Publié le 05/10/2013 à 00:00, mis à jour le 03/10/2013 à 11:40

Corruption : Robert Card veut un «règlement global avec Québec»

Publié le 05/10/2013 à 00:00, mis à jour le 03/10/2013 à 11:40

C'est l'heure du bilan pour SNC-Lavalin. En entrevue exclusive avec Les Affaires, le président et chef de la direction Robert Card explique comment il nourrira la croissance de l'entreprise, donnera un nouvel élan au titre, en finira avec la corruption... et fera la paix avec Québec.


SNC-Lavalin est sous haute surveillance. UPAC, GRC, AMF... Même la Banque mondiale a envoyé un contrôleur dans ses bureaux. Le pdg Robert Card dit collaborer pleinement aux enquêtes. Un an après son arrivée dans le fauteuil du pdg en pleins scandales de corruption, il veut cependant aller plus loin : négocier un «règlement global» avec Québec. Un paiement, des excuses, mais aussi une reconnaissance du progrès qu'a déjà fait l'entreprise.


«Ce dont nous avons besoin, c'est mettre tout ça derrière nous, plaide l'Américain. Nous aimerions déclarer : "SNC-Lavalin a causé beaucoup de mauvaises choses, mais l'entreprise a fait un grand ménage... En fait, nous mettons en place un système pour faire en sorte que ça n'arrive plus"», dit-il. Est-ce qu'une telle démarche inclurait un paiement au gouvernement ? «Possiblement. Nous avons exprimé notre intérêt à nous engager dans ce processus avec ses représentants.»


Dans un communiqué conjoint avec Québec, Robert Card aimerait pouvoir dire : «Nous pensons comprendre le genre de choses qui se sont passées.

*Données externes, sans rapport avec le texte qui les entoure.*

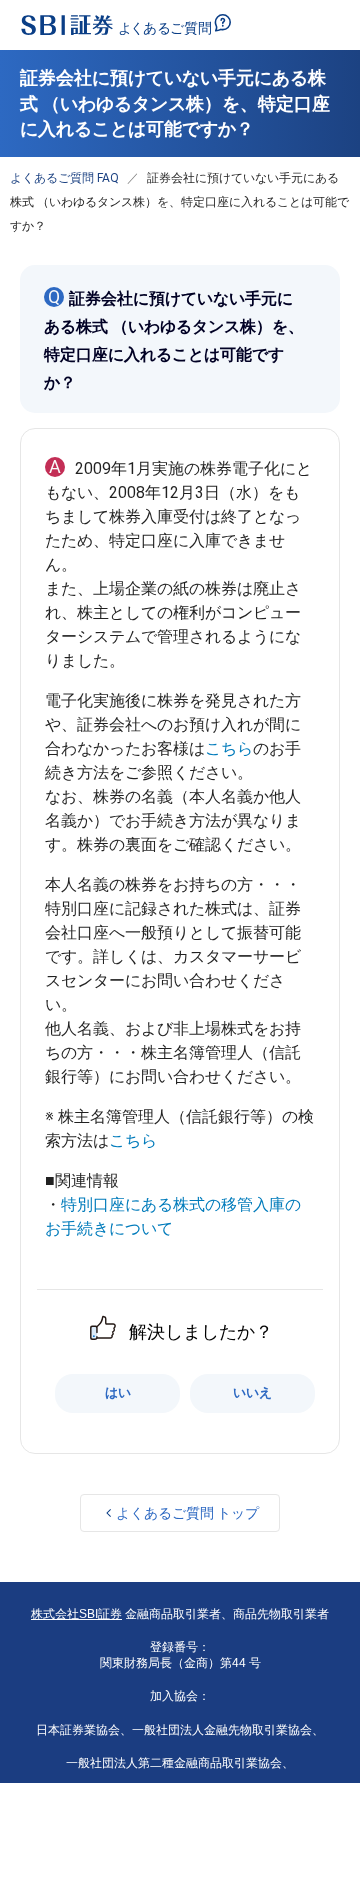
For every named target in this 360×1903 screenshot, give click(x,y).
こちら (229, 748)
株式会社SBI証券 (76, 1614)
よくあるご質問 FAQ (64, 178)
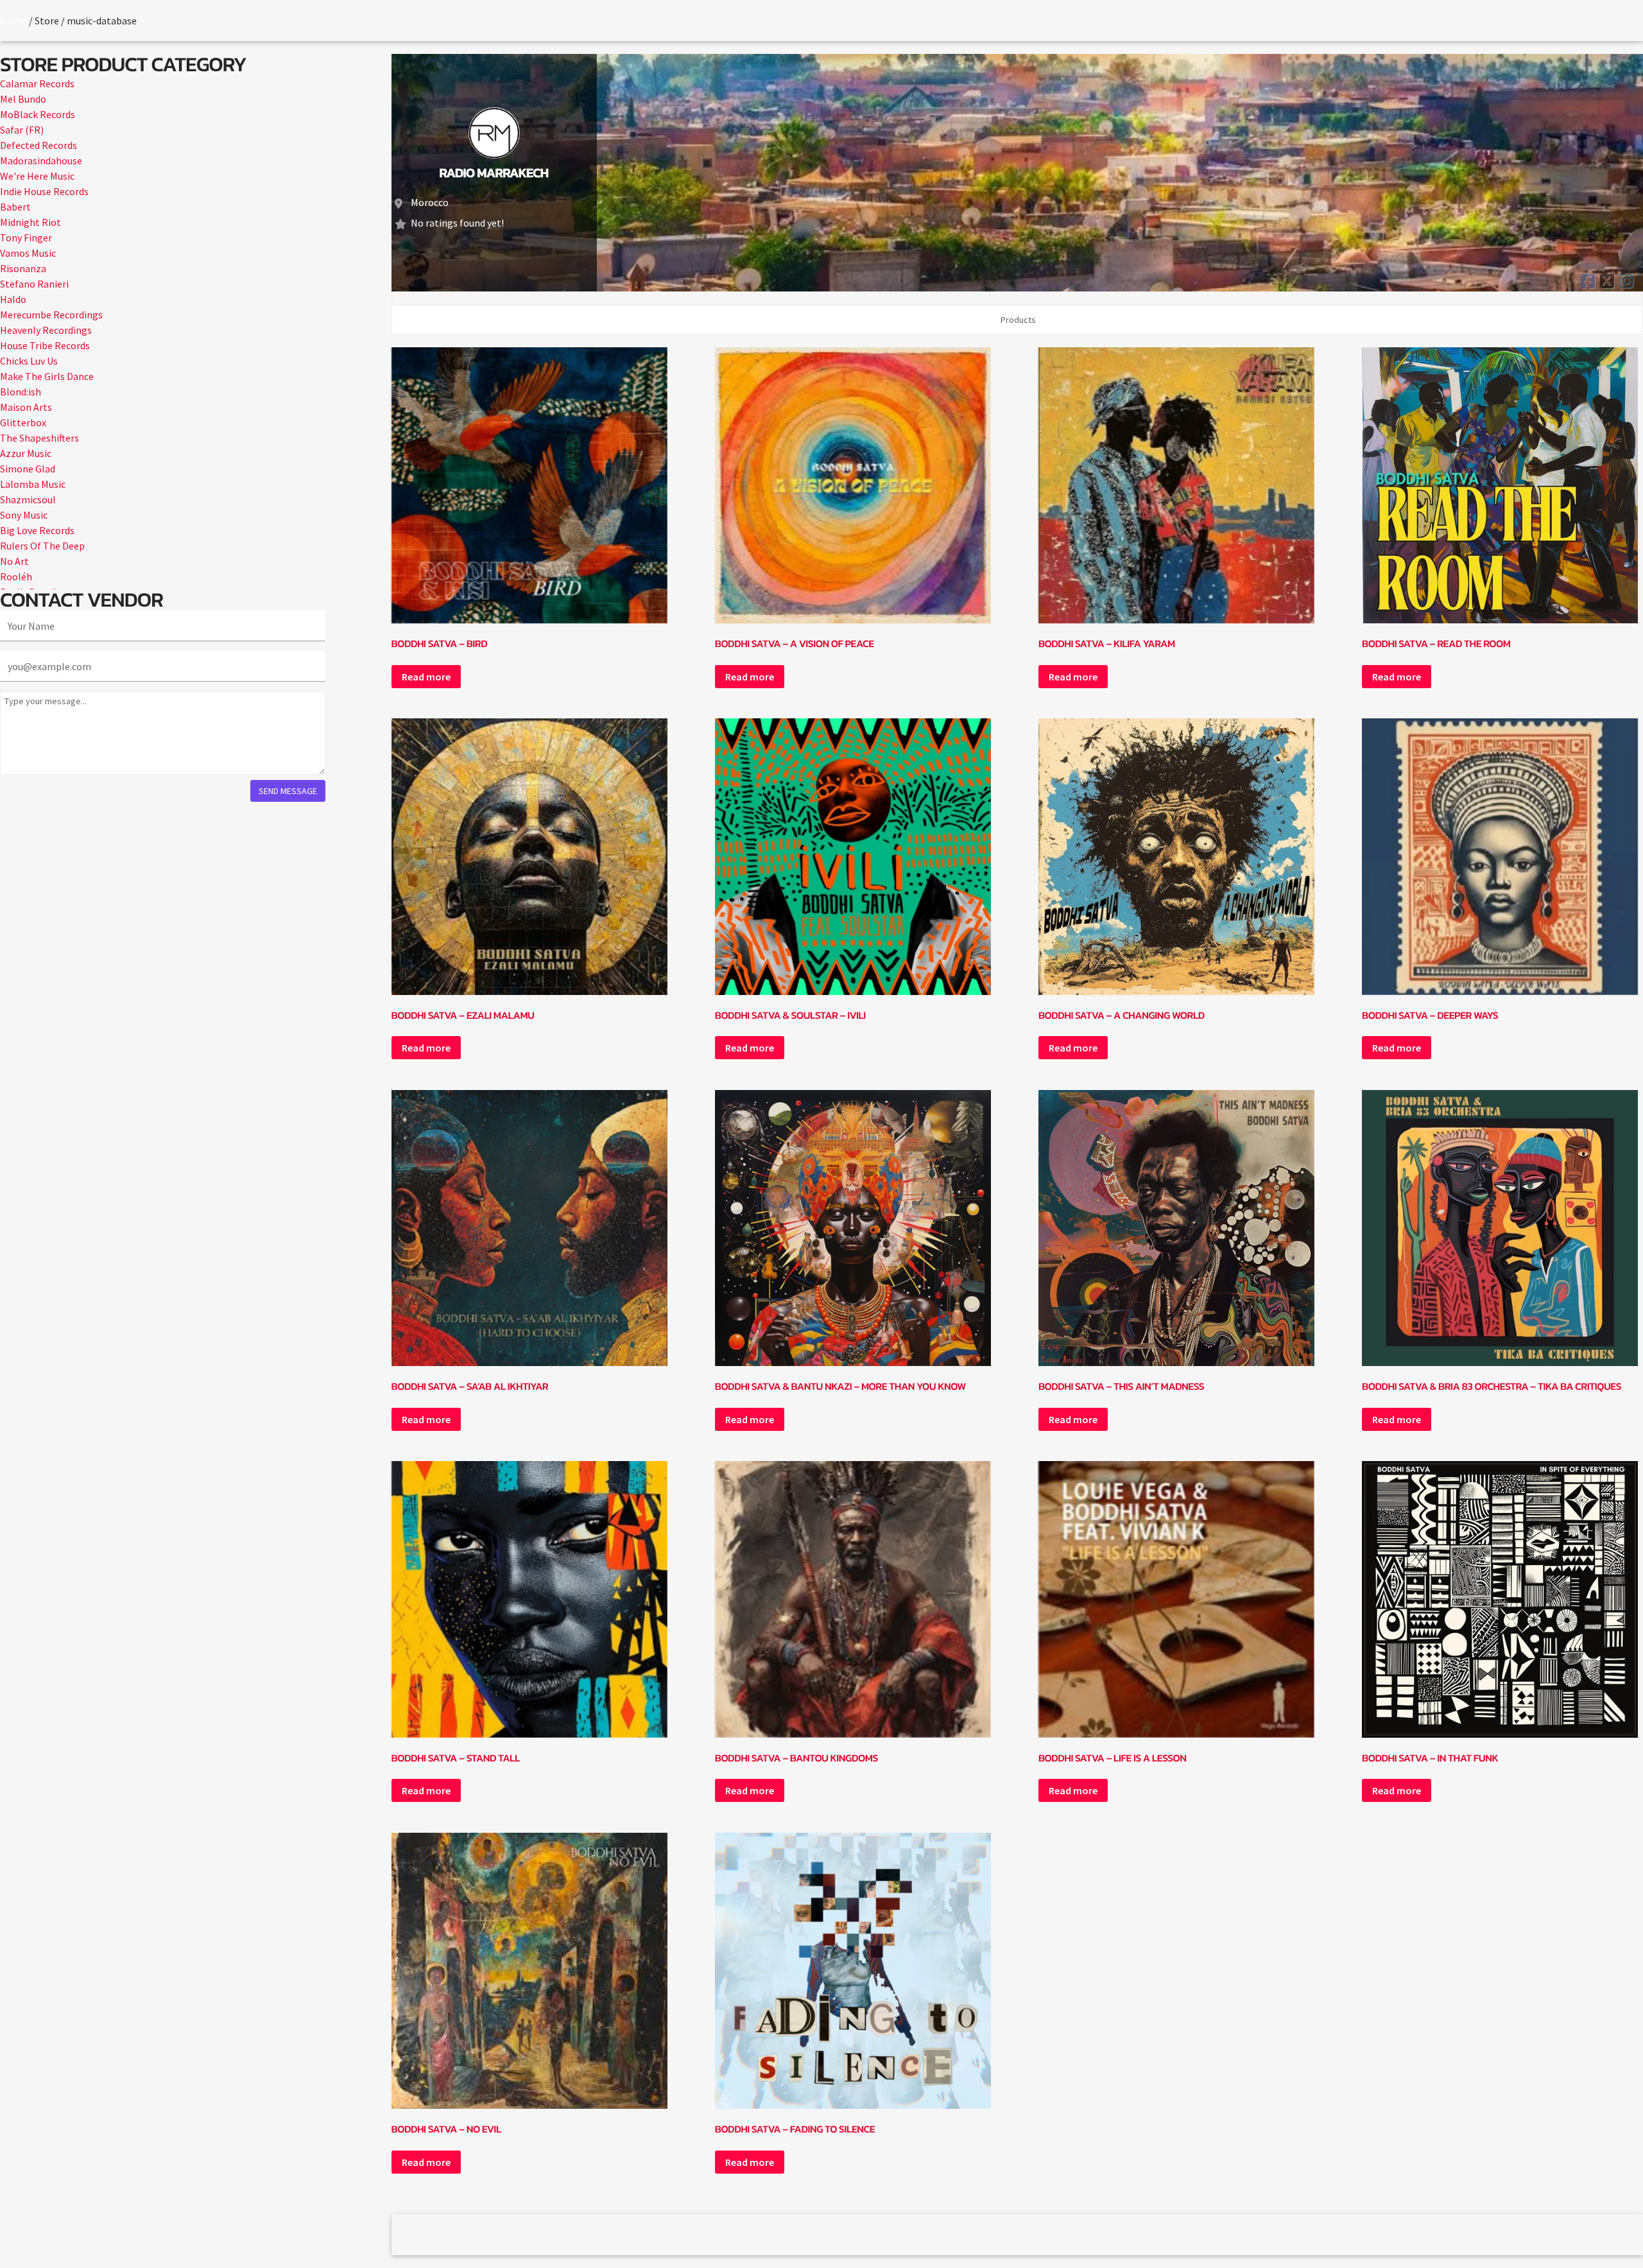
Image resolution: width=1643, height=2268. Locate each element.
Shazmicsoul (28, 499)
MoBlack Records (37, 114)
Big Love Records (37, 530)
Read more (426, 676)
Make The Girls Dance (47, 376)
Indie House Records (44, 191)
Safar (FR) (22, 129)
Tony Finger (26, 237)
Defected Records (38, 145)
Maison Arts (26, 407)
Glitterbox (23, 422)
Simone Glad (27, 468)
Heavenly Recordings (46, 330)
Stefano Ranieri (34, 283)
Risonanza (23, 268)
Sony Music (23, 514)
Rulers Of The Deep (42, 545)
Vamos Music (28, 253)
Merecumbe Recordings (51, 314)
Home (13, 20)
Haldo (13, 299)
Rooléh (16, 576)
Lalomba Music (32, 484)
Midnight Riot (30, 222)
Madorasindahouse (41, 160)
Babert (15, 206)
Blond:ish (20, 391)
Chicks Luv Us (29, 360)
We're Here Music (37, 175)
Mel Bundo (23, 98)
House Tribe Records (45, 345)
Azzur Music (25, 453)
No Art (14, 561)
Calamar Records (37, 83)
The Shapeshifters (39, 437)
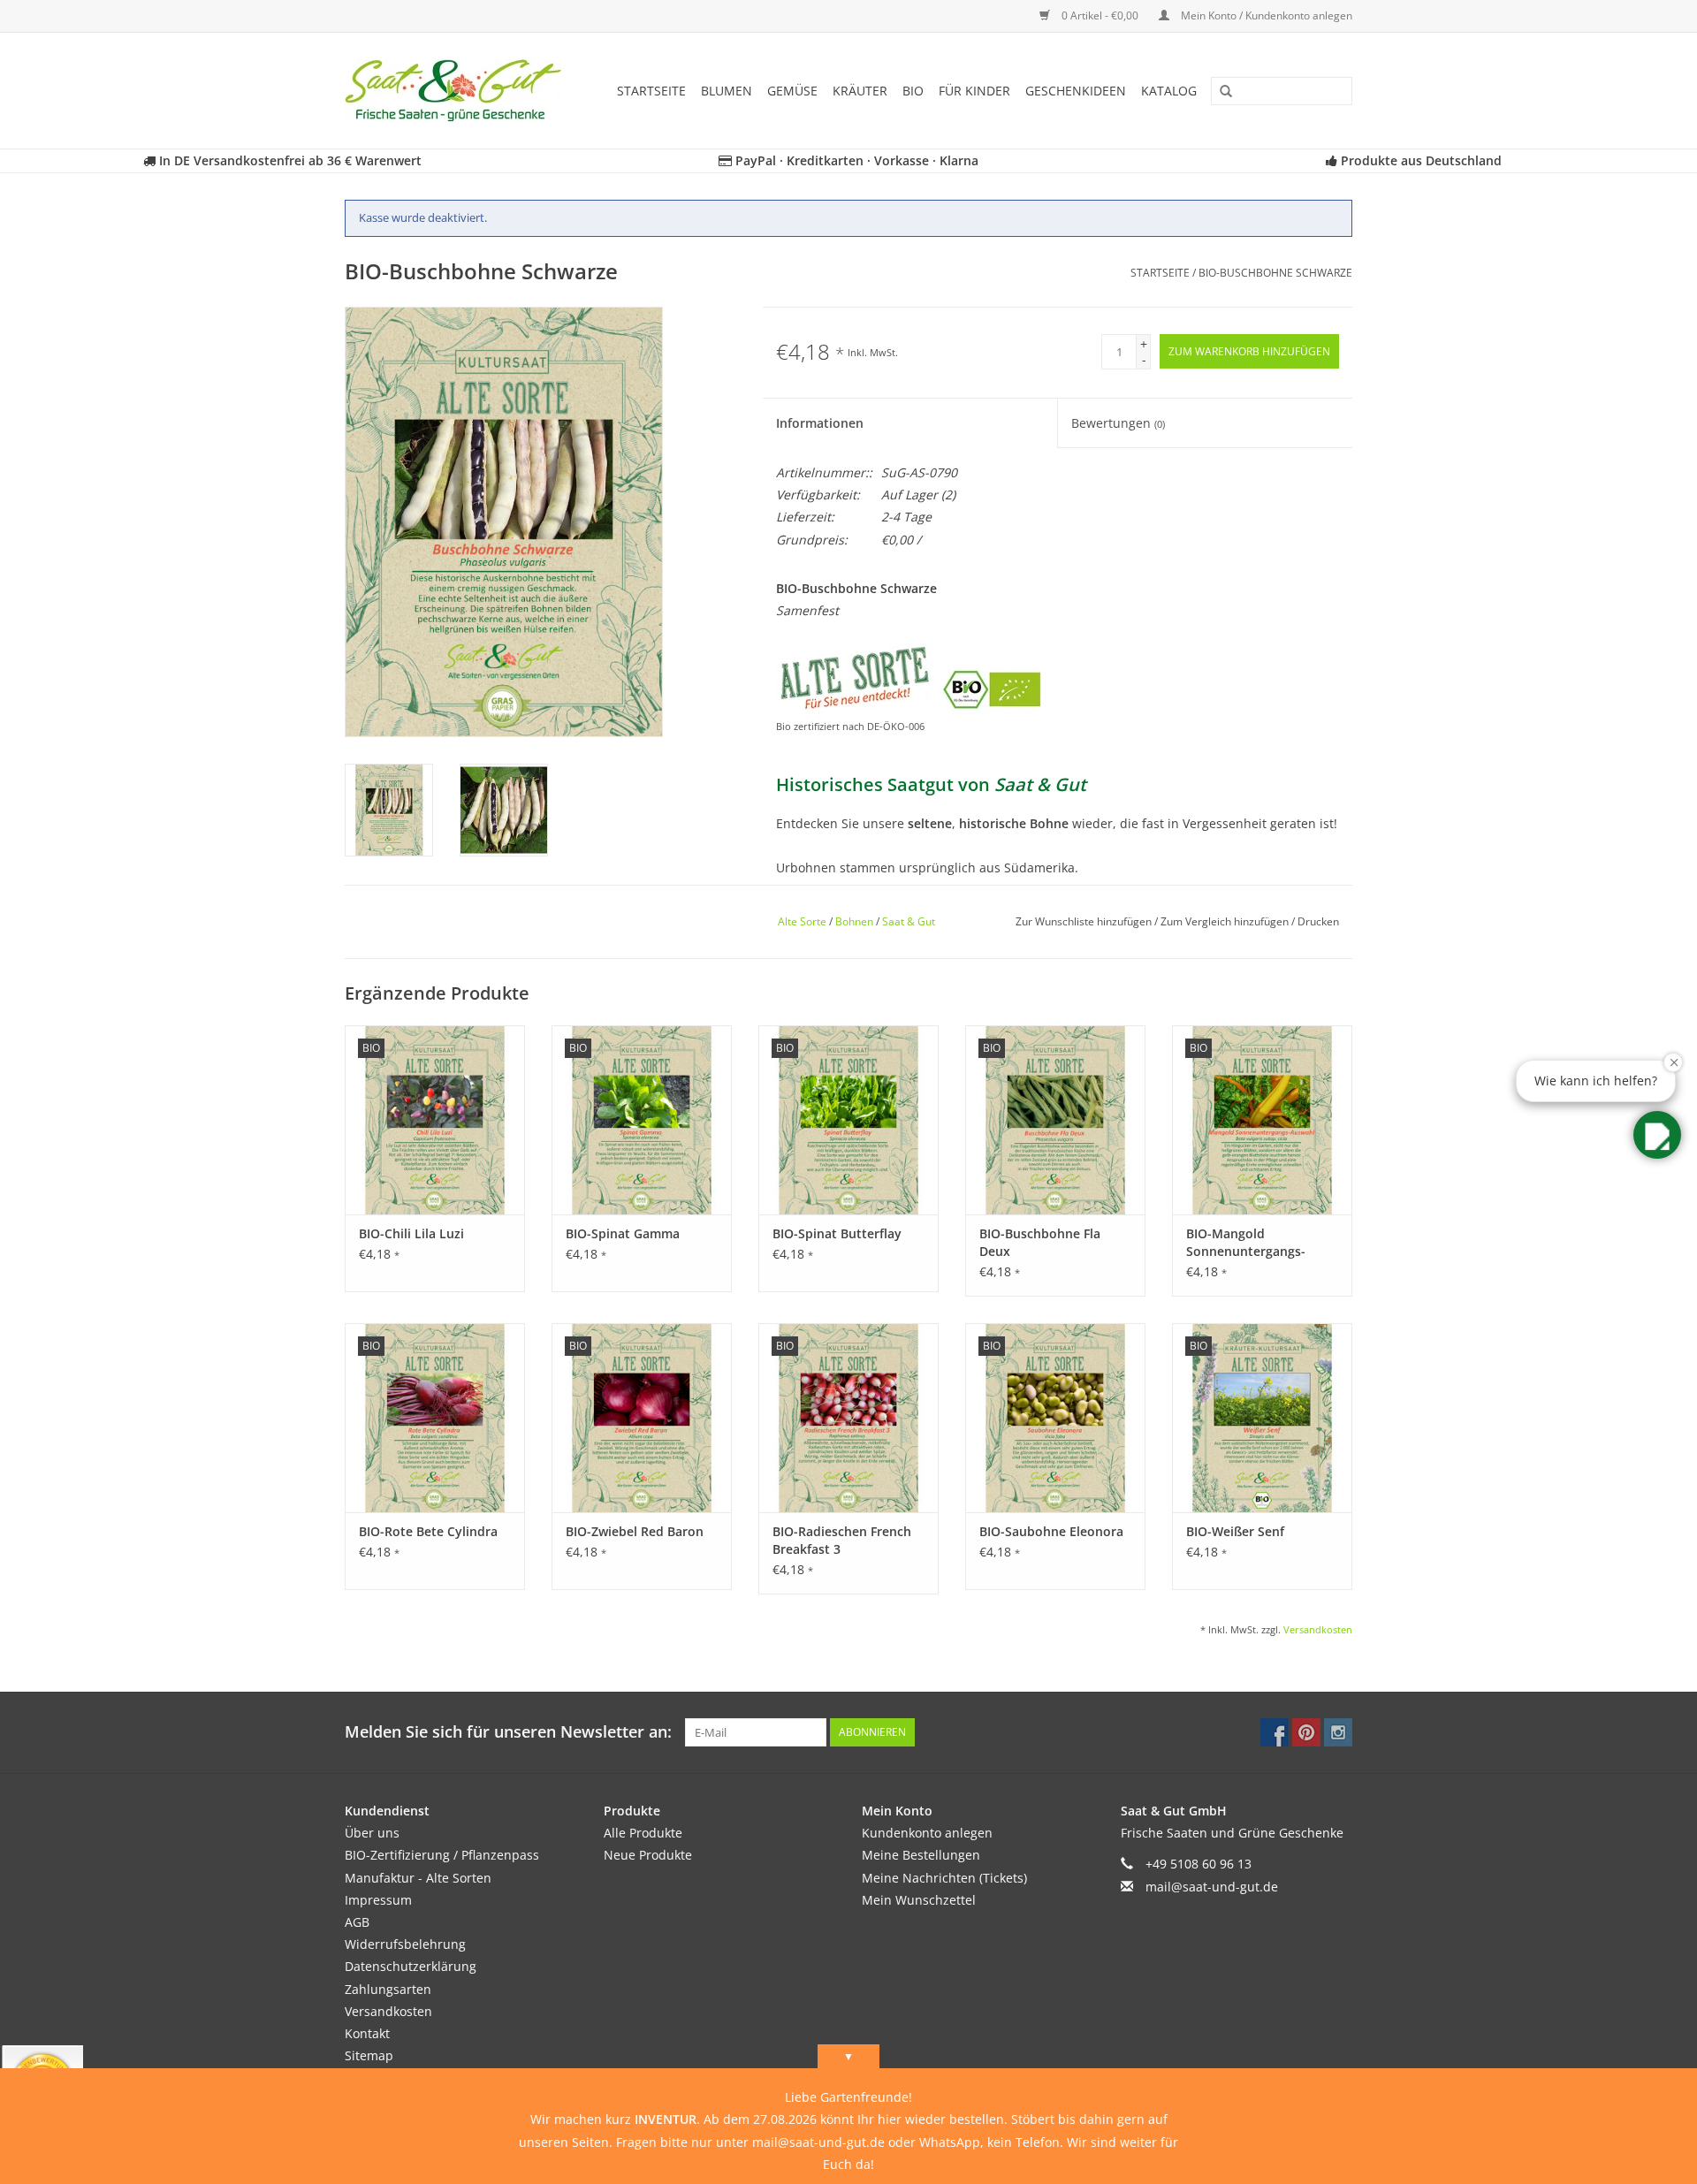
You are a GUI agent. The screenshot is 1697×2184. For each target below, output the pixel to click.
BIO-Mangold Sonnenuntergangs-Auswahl (1245, 1242)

Voici ce que SNC-Lavalin va faire pour la communauté, la province, le pays, en échange [d'un règlement], en plus de la gouvernance améliorée... et c'est fini.»


La firme tente ainsi d'éviter un procès qui s'ajouterait aux nombreuses procédures criminelles entamées contre des dirigeants de l'entreprise, dont l'ancien pdg Pierre Duhaime. Elle est soupçonnée d'avoir procédé à une série de paiements illégaux totalisant plus de 200 M$ au Québec, au Maghreb et en Asie, selon d'innombrables documents judiciaires, policiers et journalistiques. Dans ses documents financiers, elle reconnaît d'ailleurs que les amendes pourraient être salées.


«Aucune discussion»


En entrevue avec Les Affaires, le président du Conseil du Trésor, Stéphane Bédard, assure qu'«il n'y a aucune discussion entre le gouvernement du Québec et SNC-Lavalin». Mais il reconnaît d'emblée que l'entreprise «n'a pas attendu». «Ils ont pris des décisions qui cadrent très bien avec ce que nous voulons et ont démontré une volonté réelle», dit-il. Le ministre ajoute que Québec souhaite évidemment récupérer l'argent détourné.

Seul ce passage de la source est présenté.